Problem to solve: Could you repeat exactly the lines from the one containing "Instruction: Open help" through the last line of the records, with no pictures?

Input data:
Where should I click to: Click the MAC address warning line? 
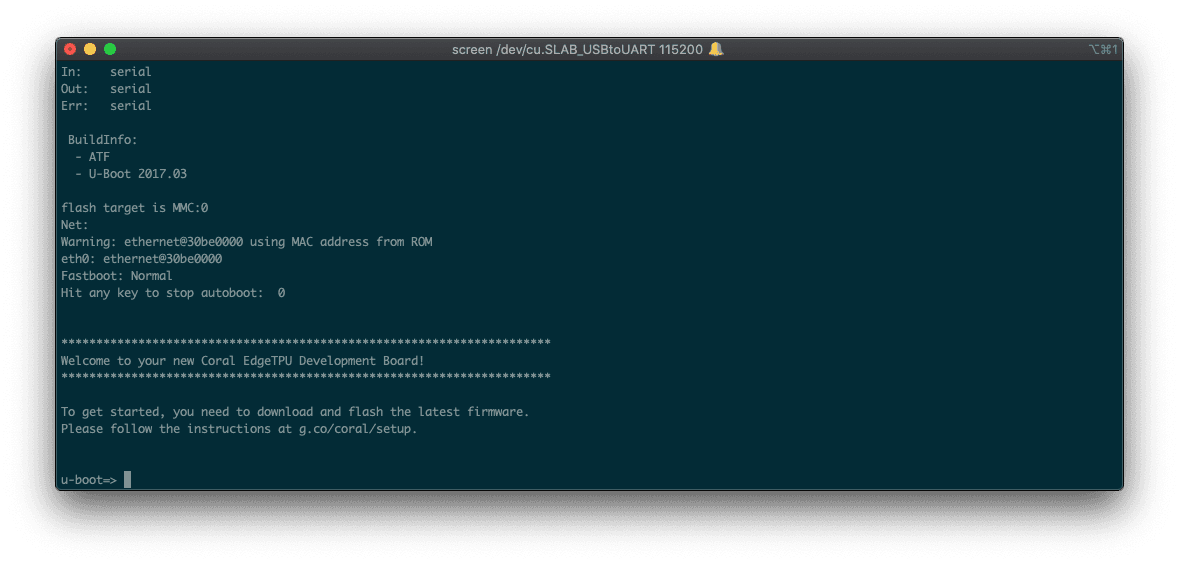tap(246, 242)
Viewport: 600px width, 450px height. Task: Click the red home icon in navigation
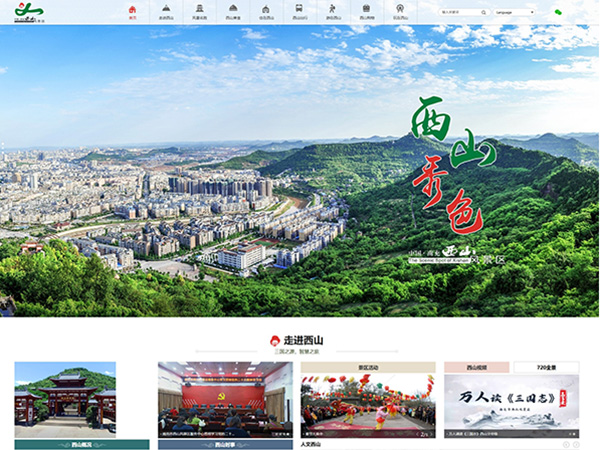[x=132, y=10]
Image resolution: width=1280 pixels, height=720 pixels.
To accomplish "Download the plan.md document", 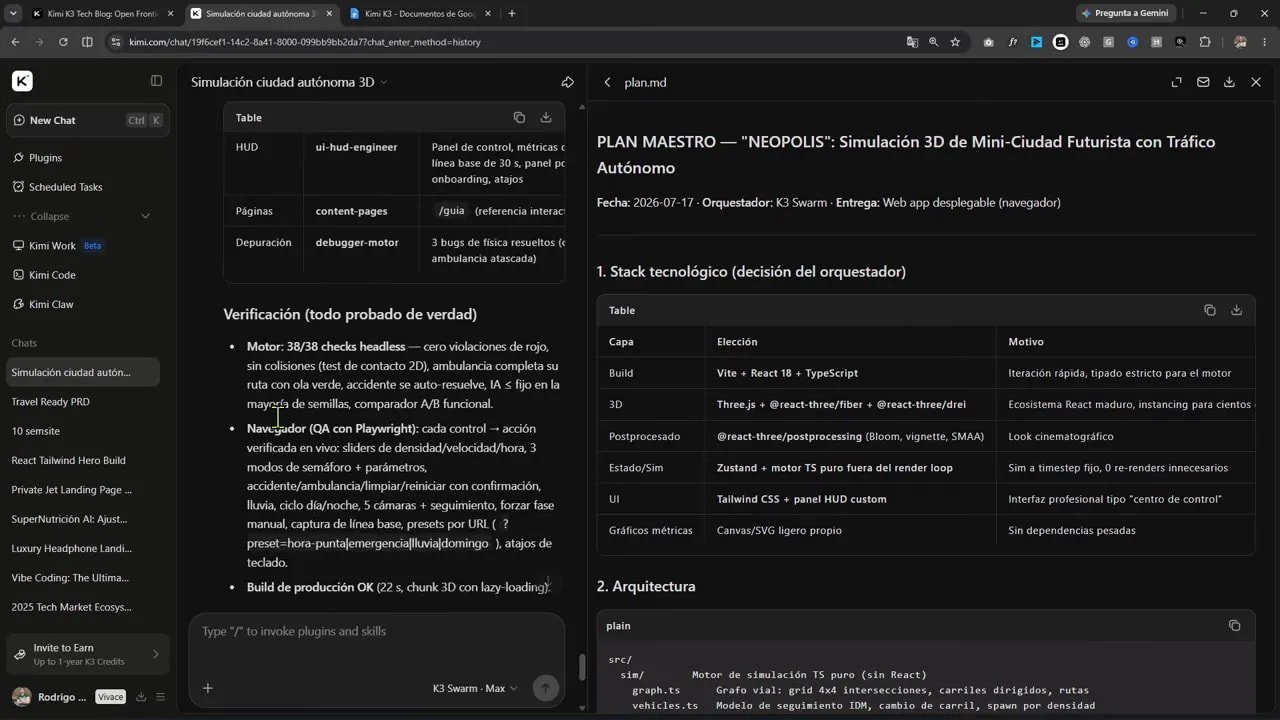I will (1229, 82).
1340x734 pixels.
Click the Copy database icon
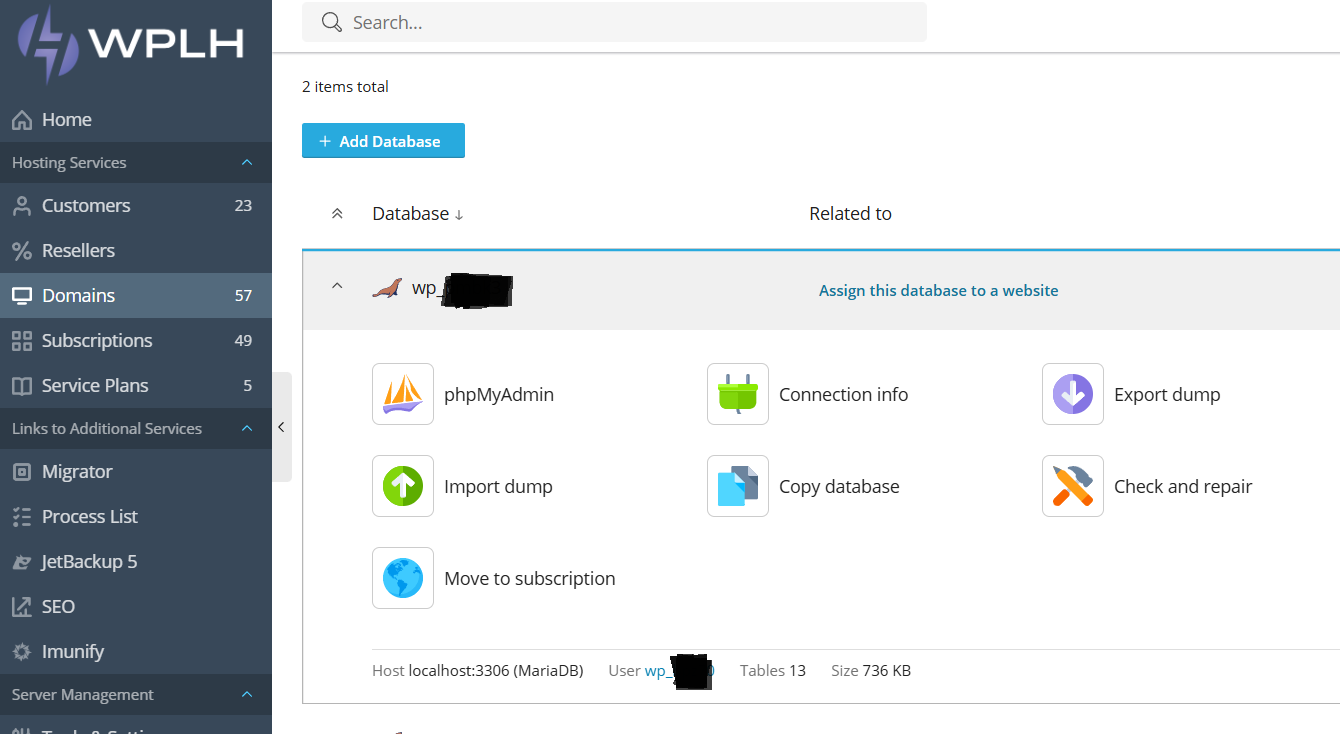pyautogui.click(x=738, y=486)
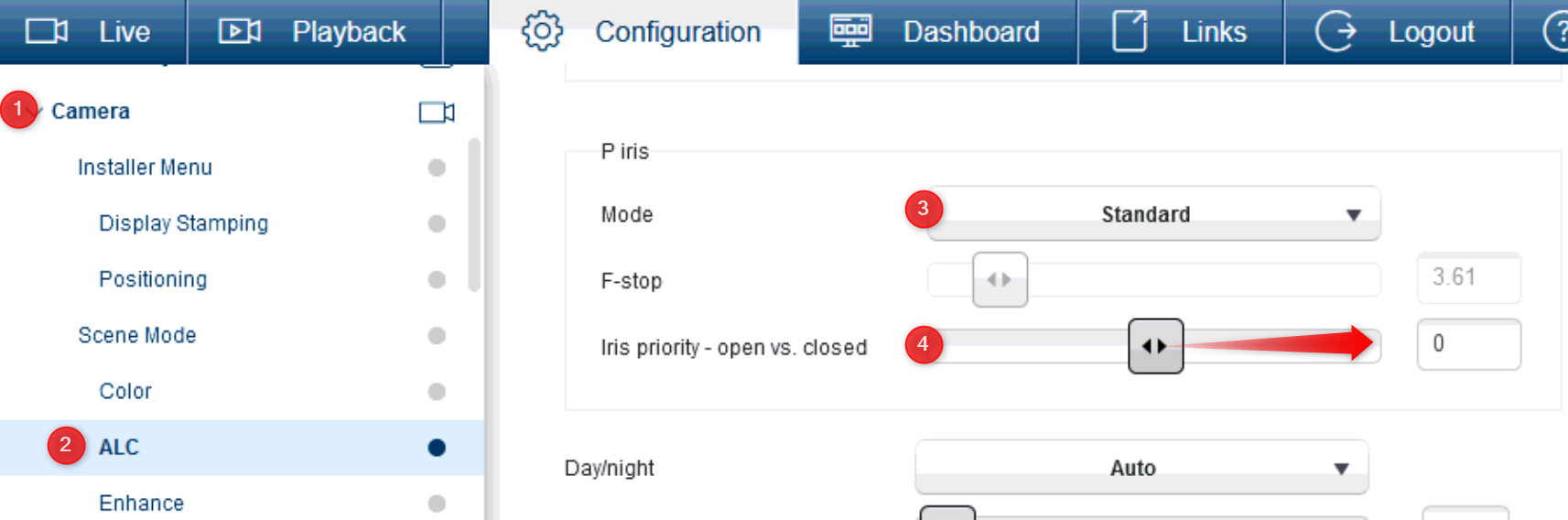Switch to the Playback tab

(348, 32)
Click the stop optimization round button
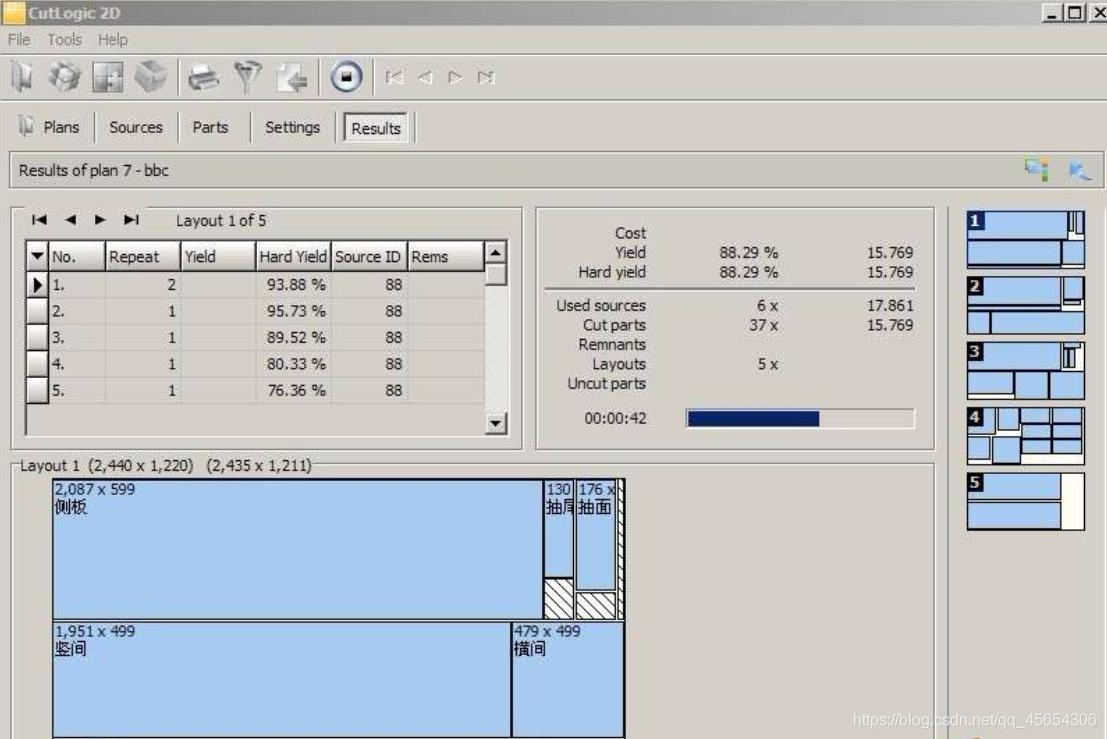 click(346, 77)
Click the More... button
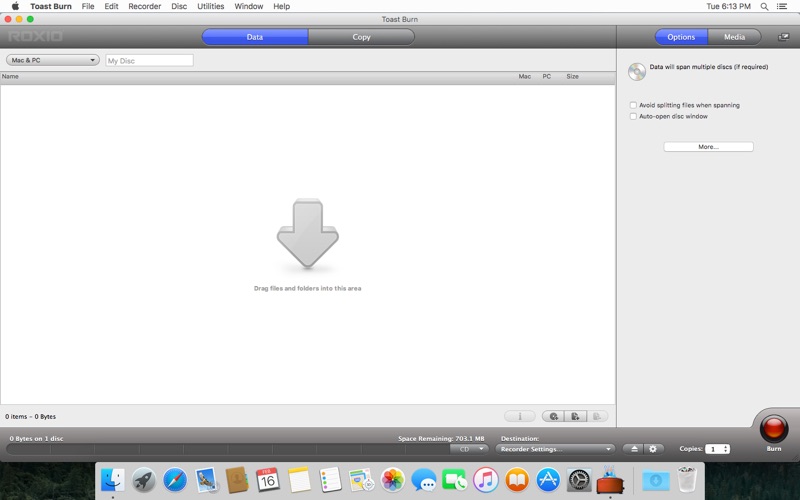The image size is (800, 500). pyautogui.click(x=708, y=147)
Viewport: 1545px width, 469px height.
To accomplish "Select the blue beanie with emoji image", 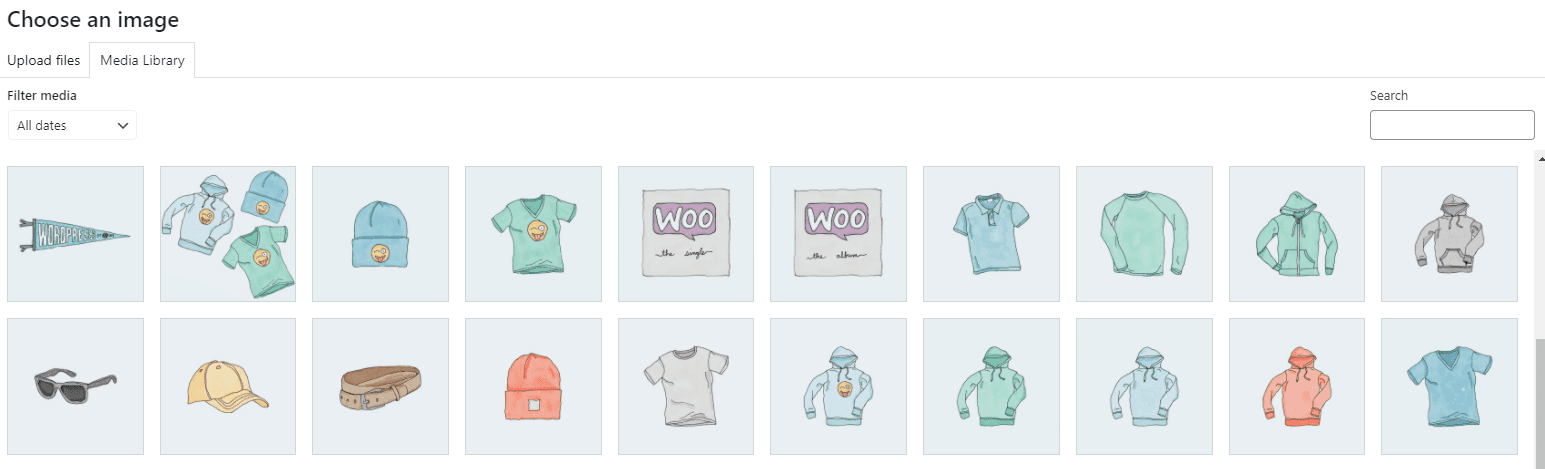I will coord(380,234).
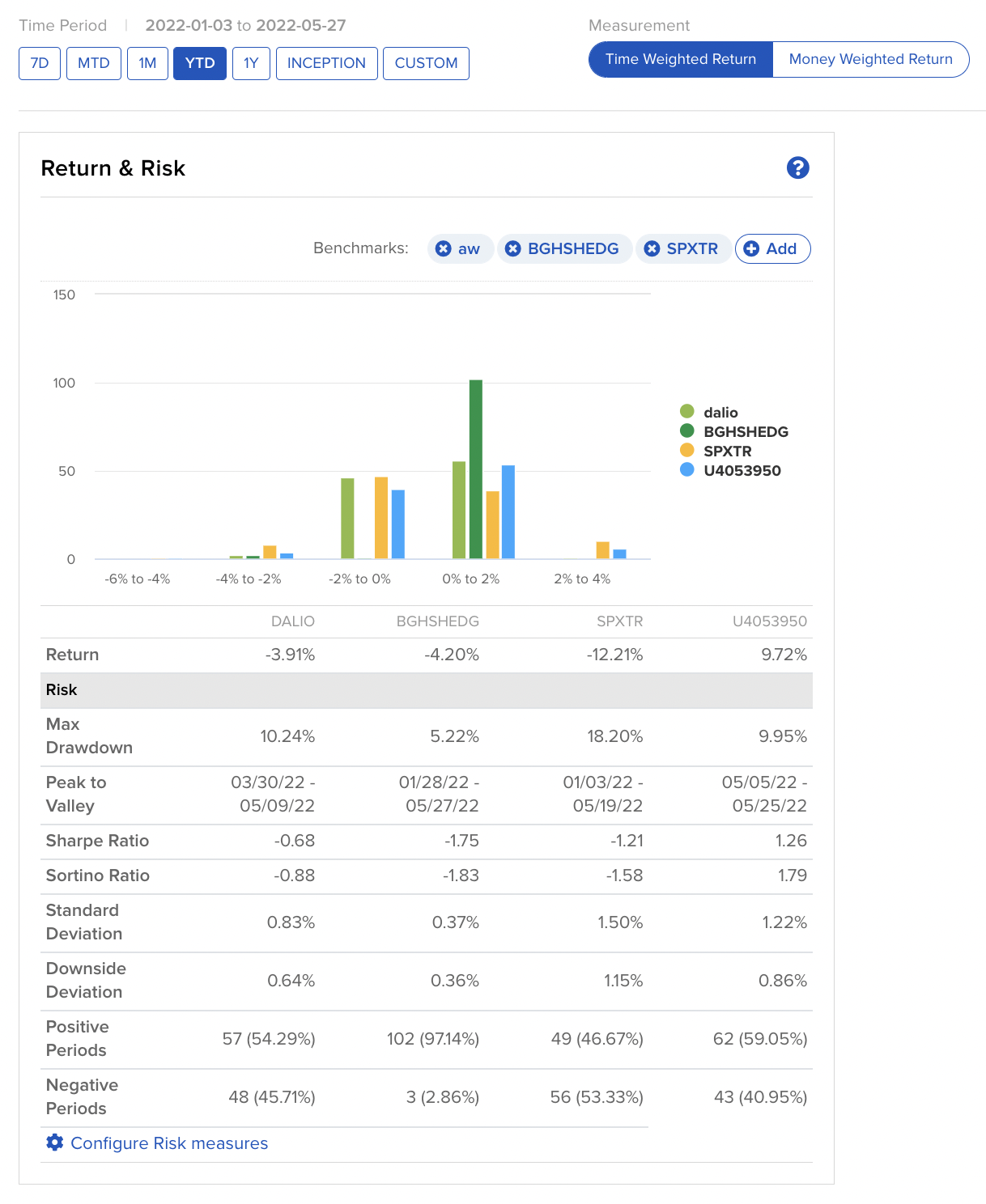986x1204 pixels.
Task: Select the INCEPTION time period
Action: (326, 63)
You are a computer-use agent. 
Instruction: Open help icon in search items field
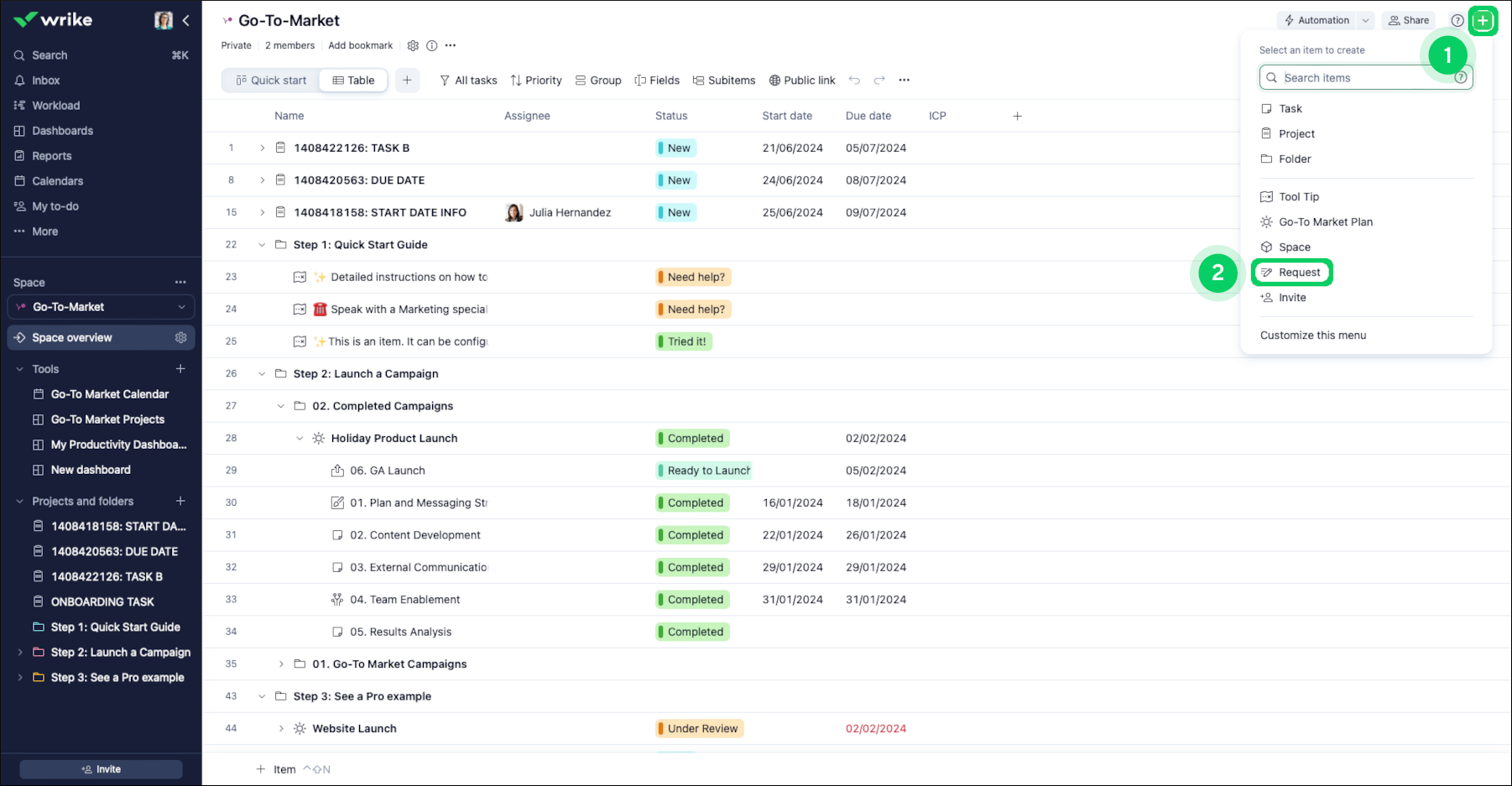pyautogui.click(x=1460, y=78)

Reply to the exercise:
Instruction: Open help icon in search items field
pyautogui.click(x=1460, y=78)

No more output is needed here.